The #Womensrights section contains real footage depicting violence against women. Deniz Tekin highlights that she is "lucky" to not have been murdered or subjected to forced marriage, physical abuse, or confinement in her own home.

The section becomes more direct and memorial-like as it transitions into a list of names of women who were murdered by men in Turkey in the last decade, including Münevver Karabulut whose body was dismembered by her wealthy boyfriend, Şule Çet and Emine Bulut.
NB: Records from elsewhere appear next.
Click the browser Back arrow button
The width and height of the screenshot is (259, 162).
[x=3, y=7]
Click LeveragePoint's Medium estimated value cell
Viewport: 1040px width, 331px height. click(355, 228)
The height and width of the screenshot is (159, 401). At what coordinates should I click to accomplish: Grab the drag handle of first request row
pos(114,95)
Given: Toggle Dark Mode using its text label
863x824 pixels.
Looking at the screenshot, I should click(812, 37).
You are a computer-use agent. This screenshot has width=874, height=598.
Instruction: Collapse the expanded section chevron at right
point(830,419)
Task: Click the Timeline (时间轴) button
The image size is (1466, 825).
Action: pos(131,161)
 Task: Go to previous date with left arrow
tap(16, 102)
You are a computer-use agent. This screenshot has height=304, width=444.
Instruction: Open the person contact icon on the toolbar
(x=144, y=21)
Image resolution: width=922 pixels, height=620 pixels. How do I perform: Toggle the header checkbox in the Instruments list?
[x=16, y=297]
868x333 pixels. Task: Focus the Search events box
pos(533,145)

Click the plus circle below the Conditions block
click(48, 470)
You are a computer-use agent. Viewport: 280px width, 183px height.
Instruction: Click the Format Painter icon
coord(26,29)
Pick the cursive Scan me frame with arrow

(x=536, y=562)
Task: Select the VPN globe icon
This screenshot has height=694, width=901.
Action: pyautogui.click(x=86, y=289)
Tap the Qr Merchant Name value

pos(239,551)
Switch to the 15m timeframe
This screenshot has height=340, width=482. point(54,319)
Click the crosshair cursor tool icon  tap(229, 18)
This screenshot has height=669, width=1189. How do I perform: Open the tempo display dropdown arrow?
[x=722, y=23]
In continuation of the section, Sehabe and Yeis sensura say: "Yes, they are men, but they aren't human", referring to men who use violence against women.

In the #Istanbul section Tahribad-ı İsyan, a rapper duo mentions "archaic dinosaur politicians" governing the city, and describe how living in a "concrete jungle" normalizes becoming an "animal" yourself. They end the section with "Don't be silent or you will be next" --which is a common slogan in Turkey's protests--.

In the #Education section Socrat St mentions how easy it is to buy diplomas and how difficult it is to find a job as a college grad, with many ending up working as cashiers.